Alternatif tıpta kullanılan bütün bitkilerin yetiştiği yer bizim topraklarımız ve hepsi de kendine özel tarım teknikleriyle belirli uygulamalarla yetiştirilmektedir. Bizim gübre olarak kullandığımız ve topraklarımızda noksanlığı  ciddi boyutlara gelmiş bitki besin maddeleri işte o noksanlıklarıyla toplumsal boyutlarda tıpta karşımıza nasıl çıkıyor.
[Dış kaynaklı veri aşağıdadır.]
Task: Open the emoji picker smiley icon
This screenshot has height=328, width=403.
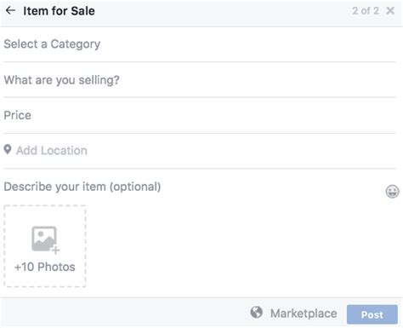Action: pyautogui.click(x=392, y=192)
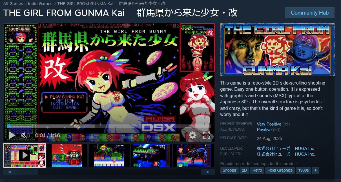This screenshot has height=182, width=341.
Task: Select the red daruma boss screenshot thumbnail
Action: point(67,156)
Birkaç tanesini basit düzeyde görelim; 

 

Magnezyum, kalsiyumun antagonistik maddesi olduğundan magnezyumca noksan topraklarda yetişen bitkileri yiyen insanlarda bedene yeterince magnezyum girmemesinden kaynaklanan  aşırı kalsiyumun birikiminden,  damar hastalıkları, kas hastalıkları, migren, eklem kireçlenmeleri, böbrek taşı rahatsızlıkları baş göstermektedir. 

 

Selenyum noksanlıklarında insanlarda bağışıklık sistemi sorunları baş göstermektedir. 

 

Çinko noksanlıklarında insanlarda kısırlık, saç dökülmeleri prostat sorunları görükmektedir.

 

Demir noksanlıklarında kansızlık sorunları tespit edilmiştir. 

 

Krom noksanlığında şeker hastalığını etkilemektedir. 

 

Fosfor noksanlıklarında kilo kaybı, psikolojik sorunlar, diş kayıpları, cilt sorunları, eklem iltihapları gibi sorunlar baş göstermektedir. 

 

Bakır noksanlığında üreme mekanizmalarında sorunlar yaşanmakta, diyabette de etkili olmaktadır. 

 

Yukarıdaki elementer sorunların tamamını tarımsal üretimde kullandığımız 16 adet bitki besin maddesi için sıralamak mümkündür her ne kadar zaman zaman tıbbın sınırlarına girsek te bazı bilgileri tıbba havale edip konumuzda devam etmek daha doğrudur. 

 

Kimyasal açıdan insanda 16 elementin oluşturduğu etkiler ya da hastalıklar diye düşündüğümüzde “Tarım-Tıp”  bağlantısı daha ciddiye alınacak şekilde algılanacaktır diye düşünüyoruz,  zira bizim bitki besin elementi dediğimiz her elementin bir insan hastalığı ile mutlaka bağlantısı bulunmaktadır. Kısaca yetiştirdiğimiz her bitkinin olumlu ya da olumsuz yaratacağı semptomda sorumluluğumuz bulunmaktadır. Bu anlamıyla yenilen bir ürün üreten her üretici bir sağlık sorumlusu ve tarım uzmanı bilinciyle üretim yapmalıdır.